Año I • Edición No. 1lunes, 31 de agosto de 2026

LA ESCANDALERA

Análisis, teoría política y pensamiento contemporáneo

Entre el entusiasmo y la solvencia

Por Roberto Pérez Pastor16 de julio de 20262 min de lectura

No basta con prometer resultados; hay que poseer la capacidad de producirlos.

A lo largo de mi vida he participado de manera activa en la toma de decisiones en varios procesos electorales; cada vez que alguien en un grupo de trabajo esgrimía la ilusión como argumento, me empezaba a picar el cuerpo. La ilusión como argumento siempre aparece cuando el trabajo realizado es insuficiente, cuando no hay diagnóstico, ni estrategia, ni organización, ni una explicación convincente de cómo convertir las aspiraciones en resultados. La ilusión es el recurso utilizado para cubrir con entusiasmo los huecos que deja la falta de experiencia, el conocimiento y el trabajo.

La ilusión se vende en las ventanillas de la lotería y en las casas de apuestas y su funcionamiento es siempre el mismo. Se promete un resultado extraordinario, se paga por adelantado y quien sostiene el negocio gana siempre. La ilusión no es un proyecto. Es un producto. Y, como todo producto, está pensado para venderse y guarda dentro el mismo truco que la máquina tragaperras: el que entra convencido de que va a ganar es la condición para que gane otro.

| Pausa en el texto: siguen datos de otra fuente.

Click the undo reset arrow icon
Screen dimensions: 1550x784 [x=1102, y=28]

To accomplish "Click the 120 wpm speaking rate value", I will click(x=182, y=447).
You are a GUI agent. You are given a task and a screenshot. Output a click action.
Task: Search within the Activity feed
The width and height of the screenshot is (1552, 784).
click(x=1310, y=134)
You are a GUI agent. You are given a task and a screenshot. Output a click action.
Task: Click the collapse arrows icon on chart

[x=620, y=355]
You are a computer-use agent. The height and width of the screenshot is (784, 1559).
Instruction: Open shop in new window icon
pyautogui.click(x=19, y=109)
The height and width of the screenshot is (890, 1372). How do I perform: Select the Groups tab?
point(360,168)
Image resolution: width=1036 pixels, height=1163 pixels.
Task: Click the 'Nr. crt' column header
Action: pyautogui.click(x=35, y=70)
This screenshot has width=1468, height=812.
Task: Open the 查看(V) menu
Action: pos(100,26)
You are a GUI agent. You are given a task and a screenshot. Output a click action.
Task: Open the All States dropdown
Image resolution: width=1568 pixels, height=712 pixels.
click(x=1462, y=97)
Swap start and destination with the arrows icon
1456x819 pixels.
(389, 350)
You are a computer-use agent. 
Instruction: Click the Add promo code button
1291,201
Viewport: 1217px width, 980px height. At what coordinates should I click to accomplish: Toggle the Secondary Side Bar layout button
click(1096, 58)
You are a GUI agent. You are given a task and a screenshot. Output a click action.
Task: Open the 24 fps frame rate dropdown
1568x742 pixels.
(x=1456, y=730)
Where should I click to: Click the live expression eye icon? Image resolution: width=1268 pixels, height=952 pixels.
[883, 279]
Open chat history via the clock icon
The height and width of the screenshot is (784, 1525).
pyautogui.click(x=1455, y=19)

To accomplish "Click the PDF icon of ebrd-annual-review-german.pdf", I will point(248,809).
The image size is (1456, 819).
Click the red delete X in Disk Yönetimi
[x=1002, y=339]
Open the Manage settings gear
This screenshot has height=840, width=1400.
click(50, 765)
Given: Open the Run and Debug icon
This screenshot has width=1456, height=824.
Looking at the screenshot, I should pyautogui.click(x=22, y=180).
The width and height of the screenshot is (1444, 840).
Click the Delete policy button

La política no puede reducirse a afirmar que ganar es difícil, pero posible. También la lechera del cuento creyó posible multiplicar su fortuna antes de llegar al mercado. Su problema no fue la falta de entusiasmo, sino confundir sus deseos con la realidad.

La ilusión es un trampantojo entre la esperanza y el engaño: es lo que parece estar y no está. En política funciona como el espectáculo de un ilusionista que parece sacar mil conejos de la chistera y arranca el aplauso, pero que al terminar la función, el conejo sigue siendo el mismo y la chistera sigue vacía. El espectáculo no transforma nada: repite.

Aspirar a gobernar exige algo más que el optimismo del jugador, pero también algo más que oficio de gestor. La competencia administrativa es condición, pero no proyecto. Uno puede saber de mecánica, pero no tener idea de conducir. Saber cómo funciona la maquinaria no dice nada sobre hacia dónde se la quiere mover, ni sobre si uno podrá moverla cuando la maquinaria empuje en sentido contrario. La ilusión no basta; la gestión, tampoco.

La solvencia que Oviedo necesita no se agota en gestionar la inercia: es la capacidad de transformar la esperanza de militantes, vecinos y vecinas en una mayoría; esa mayoría, en decisiones; y esas decisiones, en políticas públicas que mejoren de verdad la vida de la ciudad. Tangibles.